Barbour's message specifically cites a requirement that employers verify immigrant status through a federal
Department of Homeland Security system called E-Verify. The problem, as Barbour documents, is that E-
Verify is flawed and unreliable by the federal government’s admission. He correctly proposes additional
verification measures to ensure that legal immigrants not be misidentified and unjustly prosecuted along
with employers.

The identification process is important for two broad reasons:

- Preventing discrimination against legal immigrant workers, which is illegal under federal law.

- Ensuring that private-sector employment positions aren't involuntarily vacated by a flawed law and
unreliable computer information.
While business people bear responsibility for reasonably determining legal status, theirs is not an
investigative role. Businesses exist for profit, and all operate at least partially on an assumption that
documentation presented them on various issues is authentic and legal.

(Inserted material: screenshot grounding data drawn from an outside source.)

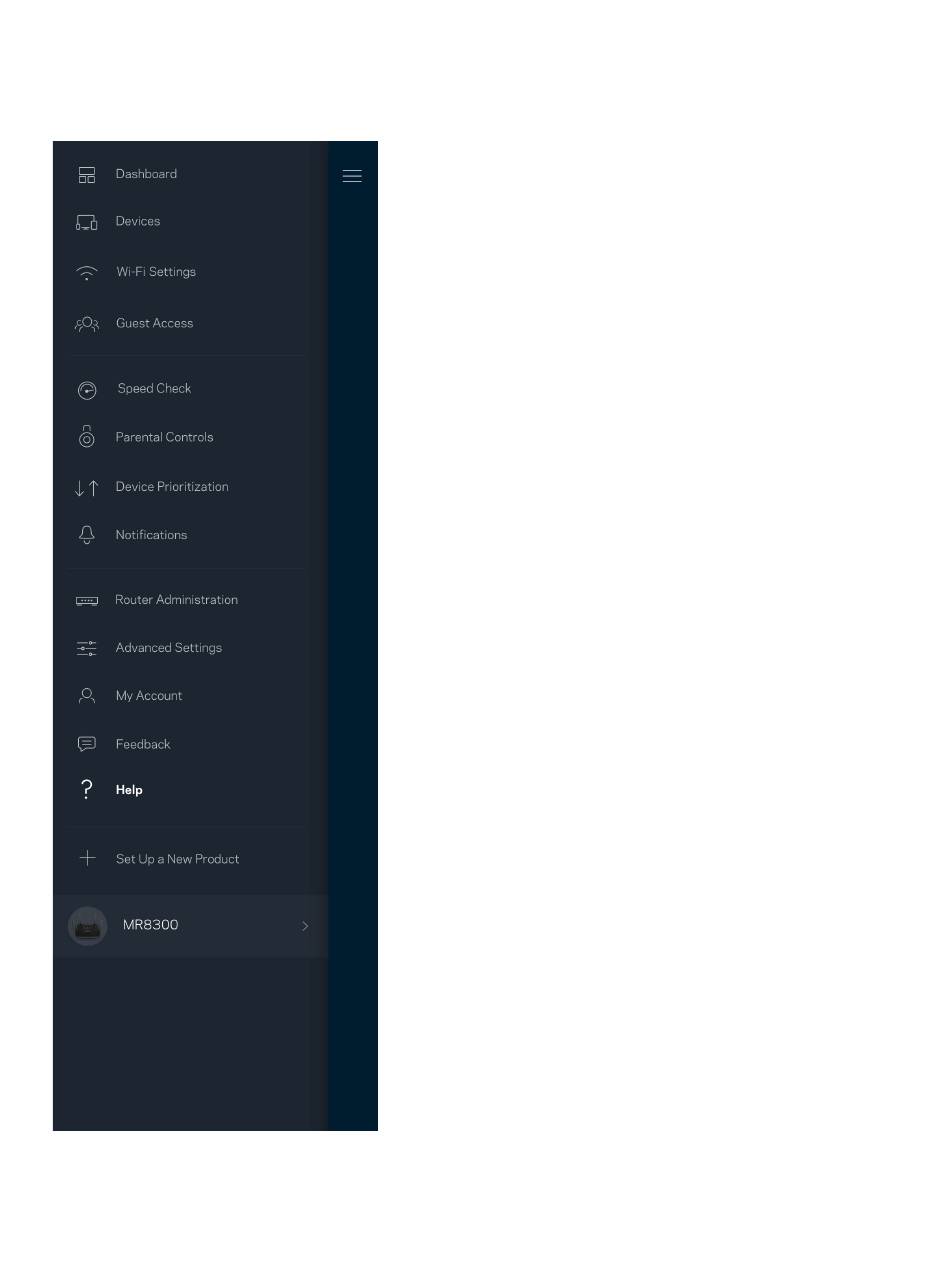The image size is (950, 1276).
Task: Collapse the menu with hamburger icon
Action: point(352,176)
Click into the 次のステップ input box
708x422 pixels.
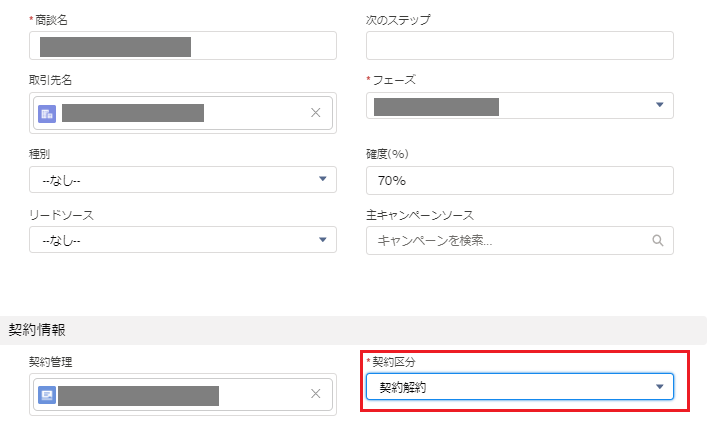[x=519, y=46]
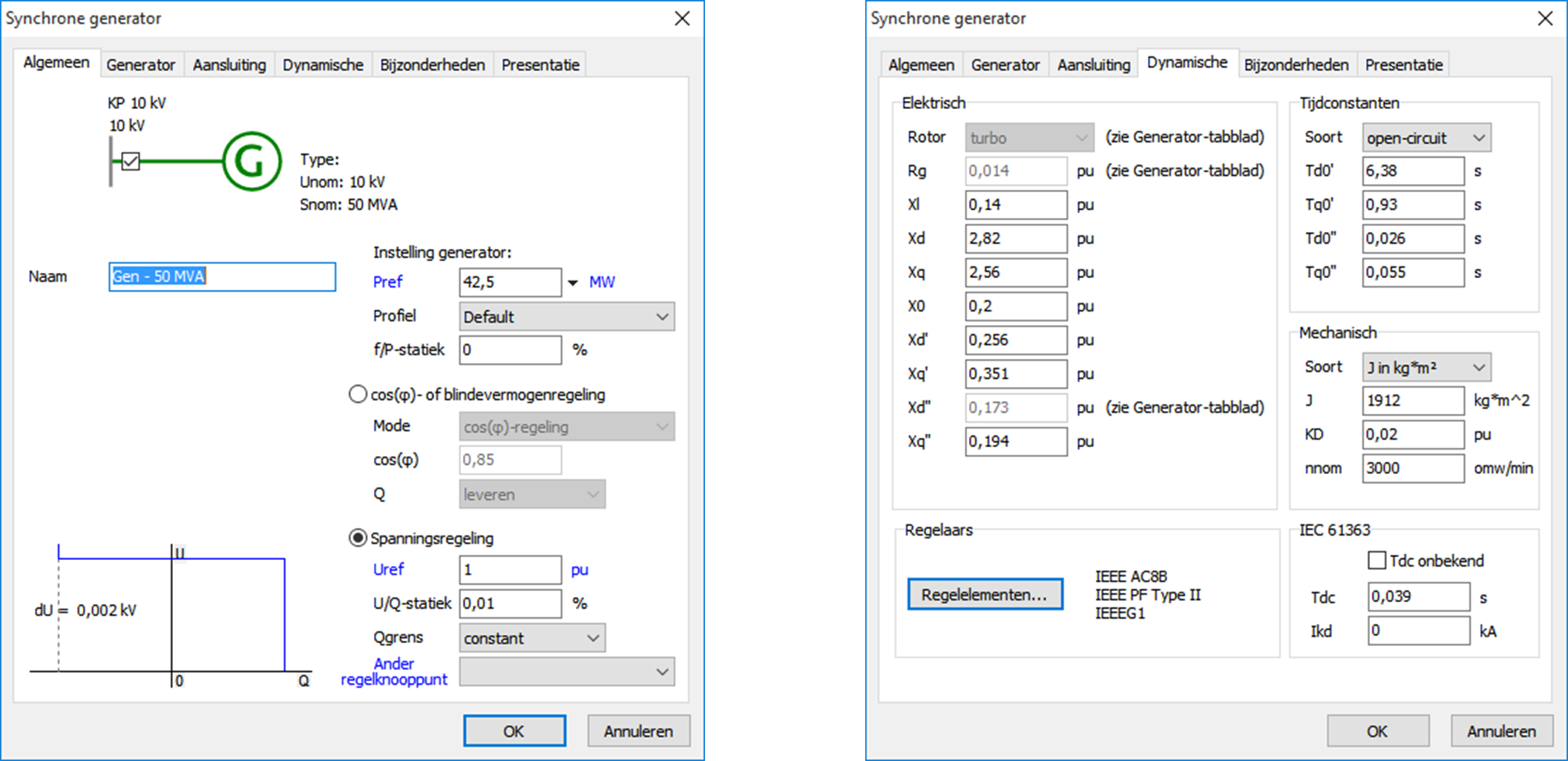Screen dimensions: 1568x761
Task: Open Bijzonderheden tab in right dialog
Action: [1296, 65]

Further, why would Mississippi go further than federal law and make illegals’ holding a job a felony? It is
not a federal crime, although being an illegal immigrant is a crime. The federal government deports illegals.
Why would Mississippi not do the same thing, working with federal authorities, rather than additonally
spending more than $12,000 per year in tax dollars, based on daily costs, to imprison non-violent illegal
immigrant felons?

Mississippi’s corrections budget is growing and the
prison population is expanding with native-born lawbreakers. Why not take the simplest, least expensive
route – deportation?

Further, who will enforce the Mississippi law? Which investigative law enforcement agency has the
personnel, time and financial resources to undertake the task? Sweeping laws like Senate Bill 2988 require
method and resources with the mandate. Where are those assets?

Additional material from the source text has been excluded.